Japan In-depth / 2022年5月13日 11時0分

平川先生の紹介を見るや、私は早速その「突出して高い」本を買い求めた。1万1,000円だった。


賀屋興宣については、石原さん自身が、『私の好きな日本人』(幻冬舎 2008年)で尊敬心を吐露している。日本史のなかから、織田信長を始め10人だけ選んだその一人としてである。「巨きなリアリスト」と副題がついている。


最近書かれた『死者との対話』(文藝春秋社2020年)所収の『死線を越えて』(『文学界』2017年10月号)でも、石原さんは、「私が政治家の中でただ一人私淑した無類のリアリスト」と評している。(164頁)


私は石原さんと賀屋興宣の話をしただろうか?記憶はよみがえってこない。賀屋興宣についての会話はあったかもしれないが、悲しいかな、おぼえていないのだ。日本が桁違いの国力のあるアメリカと3年も戦うことができたのは大蔵大臣だった賀屋興宣の力なんだよと石原さんに教えてもらったような気がしないでもない。誰かにそう言われたことだけは確かなので、やはり石原さんしかいないのかもしれない。考えてみれば、本をたくさん出している石原さんとは、二人でいた時に出た話なのか、石原さんが本に書いていたのを私が読んだだけで、実際に面と向かって二人で話したことではないのか、いまとなっては混然としてはっきりしないことがあるのだ。
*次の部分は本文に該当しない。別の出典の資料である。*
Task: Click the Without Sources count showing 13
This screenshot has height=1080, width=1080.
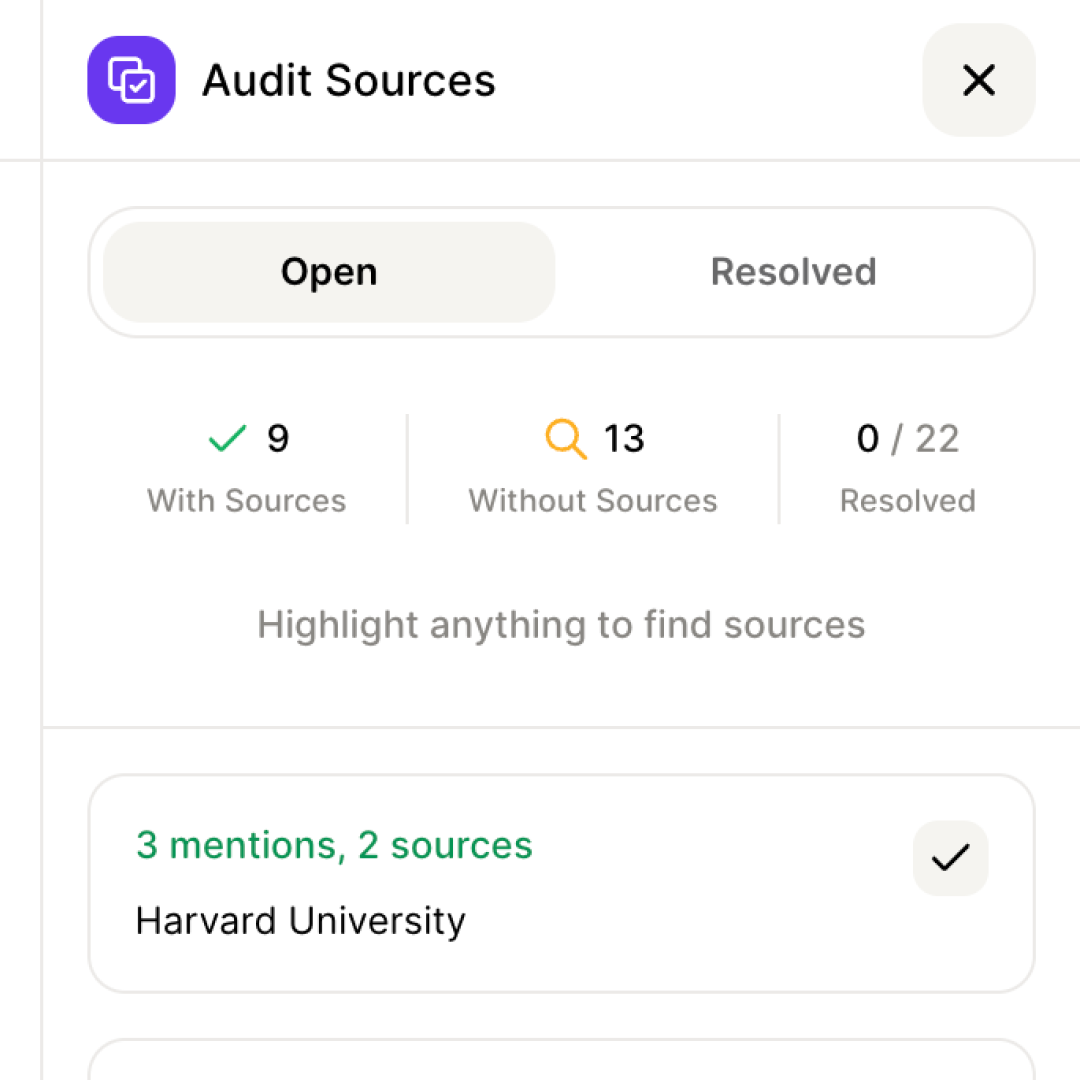Action: click(624, 438)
いや、私は石原さんの『公人』という題の短編小説の話を、石原さんと直接にした気がする。私はあの小説は石原さんにしか書けないものだなと読んだ時から心に刻んでいたから、初めてお会いしたときに話していても少しも不思議ではない。


『公人』というのは、こんな稀有な純愛物語だ。(『遭難者』 新潮社 1992年所収 『文芸』誌 昭和48年1月号初出)
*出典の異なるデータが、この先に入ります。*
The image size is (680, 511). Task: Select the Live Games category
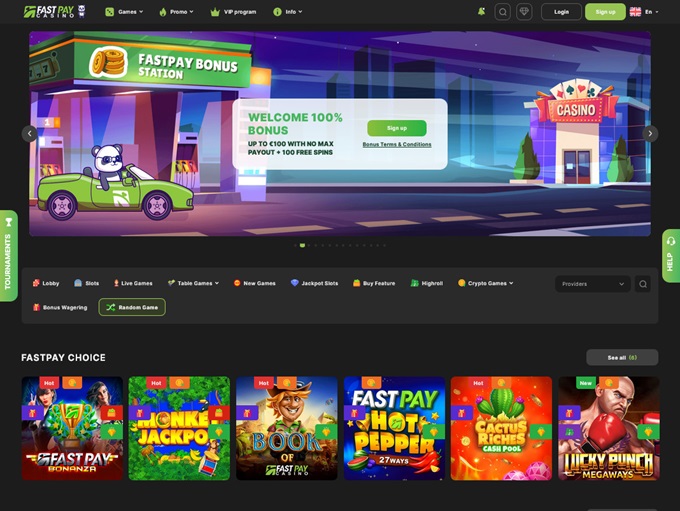click(133, 283)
賀屋興宣と小学校の同級生だった美しい女生徒との間での、生涯にわたるプラトニックな恋愛関係が主題である。小学校を卒業してから長い間、一度も顔を合わせることのないままに、女性は賀屋興宣の大蔵官僚としての人事情報を、同じ公務員である旧制高等学校の教師である夫の持ち帰る官報の記載で追いかけ続け、賀屋興宣は賀屋興宣で、ある偶然で早くにその女性の夫が公務員であることを知り、同じように官報でいつも女性のことを、さらにはその夫が亡くなったことを含めて、把握していたというのだ。


そんな奇跡のようなことが本当にあるのだろうか?


しかし、石原さんは、その『私の好きな日本人』のなかで、賀屋興宣がみずから『私の履歴書』に簡潔に「十歳の時同級生の女の子に恋愛感情をいだいた。」と記している部分を引用している。(188頁)その引用は「私はまじめに彼女との結婚を考えたが、とても口にはだせなかった」と続くのだ。